Problem description: Within the data below, copy each line where the string "computer" is found.
Content starts
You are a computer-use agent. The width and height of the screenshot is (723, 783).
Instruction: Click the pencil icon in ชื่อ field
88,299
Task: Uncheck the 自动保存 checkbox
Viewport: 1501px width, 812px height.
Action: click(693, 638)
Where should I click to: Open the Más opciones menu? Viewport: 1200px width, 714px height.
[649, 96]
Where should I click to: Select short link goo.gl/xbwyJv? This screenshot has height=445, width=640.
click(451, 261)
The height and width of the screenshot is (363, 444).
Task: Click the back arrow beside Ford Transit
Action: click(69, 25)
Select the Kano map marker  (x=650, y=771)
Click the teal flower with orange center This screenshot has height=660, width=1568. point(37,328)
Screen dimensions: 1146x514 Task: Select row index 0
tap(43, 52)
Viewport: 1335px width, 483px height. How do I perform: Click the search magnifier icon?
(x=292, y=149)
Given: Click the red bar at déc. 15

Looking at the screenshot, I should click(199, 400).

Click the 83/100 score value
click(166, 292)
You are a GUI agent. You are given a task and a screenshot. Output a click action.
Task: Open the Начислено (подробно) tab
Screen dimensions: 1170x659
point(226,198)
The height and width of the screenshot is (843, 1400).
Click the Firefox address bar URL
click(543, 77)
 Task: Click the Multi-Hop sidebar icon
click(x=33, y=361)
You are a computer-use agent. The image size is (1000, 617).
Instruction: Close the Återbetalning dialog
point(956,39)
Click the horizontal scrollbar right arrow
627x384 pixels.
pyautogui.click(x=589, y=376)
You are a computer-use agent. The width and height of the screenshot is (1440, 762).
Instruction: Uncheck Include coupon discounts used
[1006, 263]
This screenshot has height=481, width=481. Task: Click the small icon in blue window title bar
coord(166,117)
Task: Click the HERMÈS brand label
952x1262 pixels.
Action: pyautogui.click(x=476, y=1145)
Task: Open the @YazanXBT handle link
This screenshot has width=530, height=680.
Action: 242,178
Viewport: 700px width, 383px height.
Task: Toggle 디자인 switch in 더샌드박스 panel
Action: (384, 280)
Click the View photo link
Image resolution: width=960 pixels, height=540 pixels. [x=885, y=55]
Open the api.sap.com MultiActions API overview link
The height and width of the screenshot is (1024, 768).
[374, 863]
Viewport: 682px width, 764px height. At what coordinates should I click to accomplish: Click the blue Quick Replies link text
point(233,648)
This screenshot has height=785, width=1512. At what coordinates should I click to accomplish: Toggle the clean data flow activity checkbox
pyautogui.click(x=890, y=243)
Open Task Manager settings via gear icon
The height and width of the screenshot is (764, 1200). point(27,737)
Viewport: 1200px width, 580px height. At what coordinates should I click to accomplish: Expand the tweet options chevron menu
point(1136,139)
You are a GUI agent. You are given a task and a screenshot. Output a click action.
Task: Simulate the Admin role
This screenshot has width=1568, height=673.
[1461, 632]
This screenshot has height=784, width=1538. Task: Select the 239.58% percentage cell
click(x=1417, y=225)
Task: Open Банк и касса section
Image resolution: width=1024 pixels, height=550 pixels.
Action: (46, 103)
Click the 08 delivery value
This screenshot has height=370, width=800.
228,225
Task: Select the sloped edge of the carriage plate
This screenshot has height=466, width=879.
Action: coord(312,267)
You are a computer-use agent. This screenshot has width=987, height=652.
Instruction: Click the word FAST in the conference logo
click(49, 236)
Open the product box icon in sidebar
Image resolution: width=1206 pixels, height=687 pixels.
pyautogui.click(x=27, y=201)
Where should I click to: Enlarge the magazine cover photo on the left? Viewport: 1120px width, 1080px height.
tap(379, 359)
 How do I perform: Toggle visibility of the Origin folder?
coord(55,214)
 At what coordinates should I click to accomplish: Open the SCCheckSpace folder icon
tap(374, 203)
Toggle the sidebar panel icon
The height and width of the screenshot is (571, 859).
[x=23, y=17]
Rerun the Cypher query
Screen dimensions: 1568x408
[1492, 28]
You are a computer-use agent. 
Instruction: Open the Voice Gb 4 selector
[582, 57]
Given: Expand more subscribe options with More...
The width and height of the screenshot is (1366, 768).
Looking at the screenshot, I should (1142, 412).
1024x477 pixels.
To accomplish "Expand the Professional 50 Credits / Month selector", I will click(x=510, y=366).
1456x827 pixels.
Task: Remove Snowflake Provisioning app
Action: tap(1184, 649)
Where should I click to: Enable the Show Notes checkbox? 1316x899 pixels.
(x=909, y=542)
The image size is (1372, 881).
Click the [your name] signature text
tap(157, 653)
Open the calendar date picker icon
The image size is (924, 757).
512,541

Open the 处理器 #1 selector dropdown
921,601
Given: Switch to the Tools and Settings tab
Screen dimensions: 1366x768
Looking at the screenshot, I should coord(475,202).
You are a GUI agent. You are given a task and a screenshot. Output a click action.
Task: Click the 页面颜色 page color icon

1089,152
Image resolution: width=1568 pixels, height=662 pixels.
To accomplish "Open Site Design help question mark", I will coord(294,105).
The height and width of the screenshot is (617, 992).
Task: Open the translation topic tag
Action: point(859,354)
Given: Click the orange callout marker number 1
Content ends
Response area:
You are a computer-use agent. The width and height of the screenshot is (723, 783).
You are a computer-use agent. The image size is (1000, 617).
You are a computer-use agent. The width and height of the screenshot is (1440, 762).
You are a computer-use agent. This screenshot has width=987, height=652.
You are a computer-use agent. 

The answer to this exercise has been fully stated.